Question 23.3: The Electric Field of a Uniformly Charged Disk A disk of rad...
The Electric Field of a Uniformly Charged Disk
A disk of radius R has a uniform surface charge density σ. Calculate the electric field at a point P that lies along the central perpendicular axis of the disk and a distance x from the center of the disk (Fig. 23.4).
Conceptualize If the disk is considered to be a set of concentric rings, we can use our result from Example 23.2— which gives the field created by a single ring of radius a— and sum the contributions of all rings making up the disk. By symmetry, the field at an axial point must be along the central axis.

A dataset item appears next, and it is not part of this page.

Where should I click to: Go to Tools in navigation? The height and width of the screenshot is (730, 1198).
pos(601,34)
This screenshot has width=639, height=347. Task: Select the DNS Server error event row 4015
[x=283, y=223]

Categorize Because the disk is continuous, we are evaluating the field due to a continuous charge distribution rather than a group of individual charges.

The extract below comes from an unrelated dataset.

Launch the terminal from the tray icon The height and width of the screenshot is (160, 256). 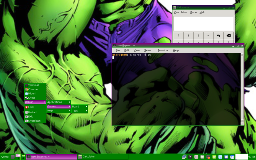[x=190, y=157]
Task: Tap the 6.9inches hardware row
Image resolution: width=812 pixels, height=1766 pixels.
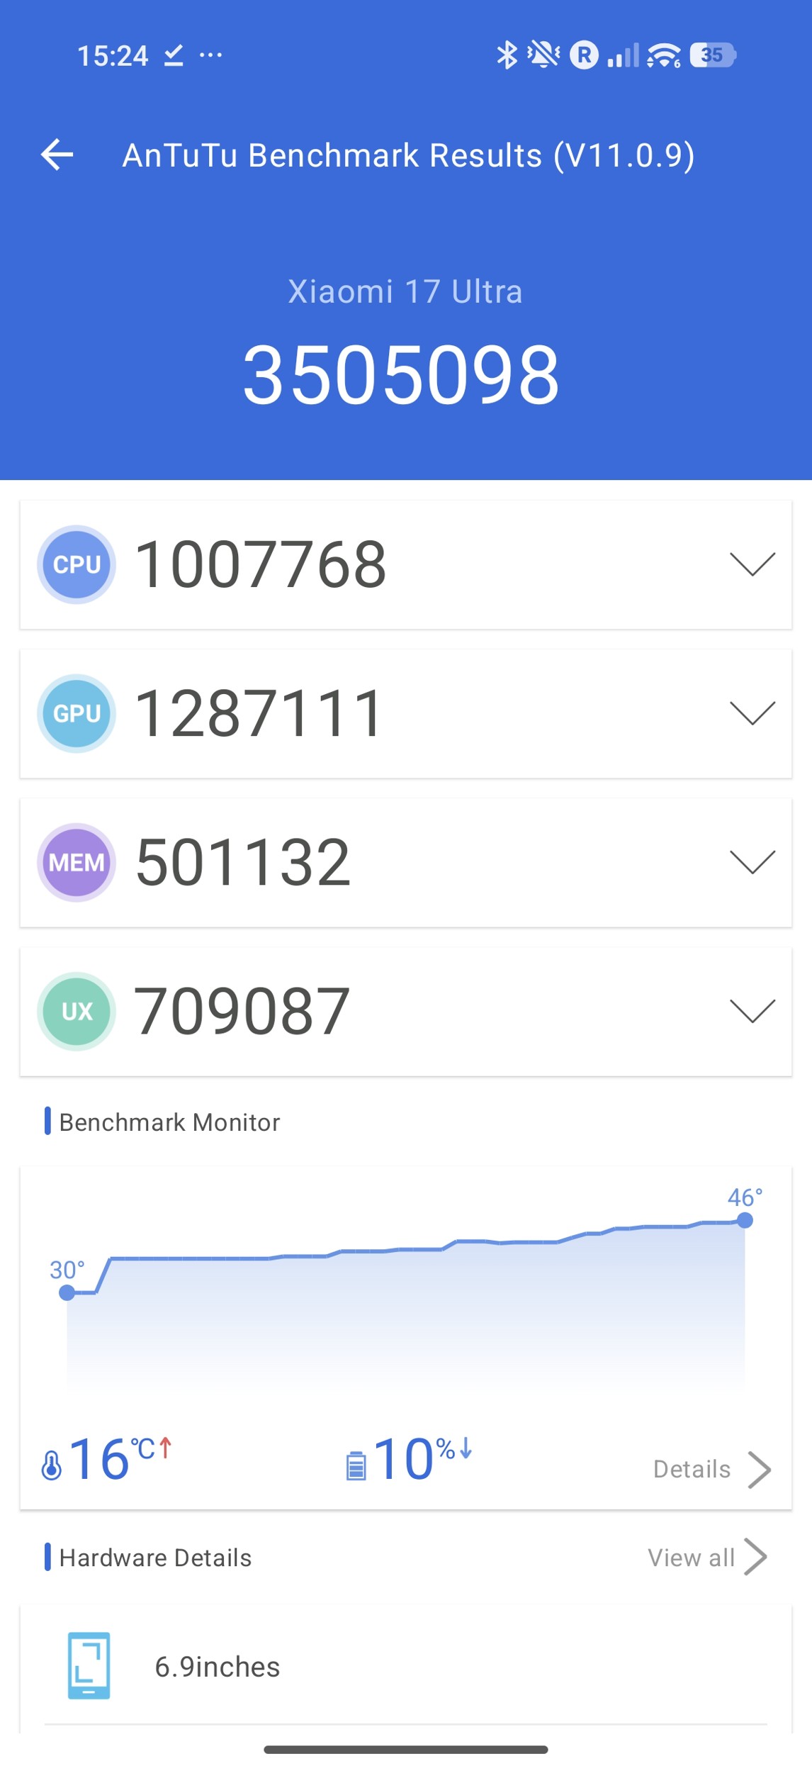Action: pyautogui.click(x=405, y=1666)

Analyze Find the amount of charge dq on the surface area of a ring of radius r and width dr as shown in Figure 23.4:
d q =\sigma d A=\sigma(2 \pi r d r)=2 \pi \sigma r d rUse this result in Equation (3) in Example 23.2 (with a replaced by r and Q replaced by dq) to find the field due to the ring:
d E_x =\frac{k_e x}{\left(r^2+x^2\right)^{3 / 2}}(2 \pi \sigma r d r)To obtain the total field at P, integrate this expression over the limits r = 0 to r = R, noting that x is a constant in this situation:
\begin{aligned}E_x & =k_e x \pi \sigma \int_0^R \frac{2 r d r}{\left(r^2+x^2\right)^{3 / 2}} \\& =k_e x \pi \sigma \int_0^R\left(r^2+x^2\right)^{-3 / 2} d\left(r^2\right) \\& =k_e x \pi \sigma\left[\frac{\left(r^2+x^2\right)^{-1 / 2}}{-1 / 2}\right]_0^R=2 \pi k_e \sigma\left[1-\frac{x}{\left(R^2+x^2\right)^{1 / 2}}\right]\end{aligned}Finalize This result is valid for all values of x > 0. For large values of x, the result above can be evaluated by a series expansion and shown to be equivalent to the electric field of a point charge Q. We can calculate the field close to the disk along the axis by assuming x << R; in this case, the expression in brackets reduces to unity to give us the near-field approximation
E=2 \pi k_e \sigma=\frac{\sigma}{2 \epsilon_0}where \epsilon_0 is the permittivity of free space.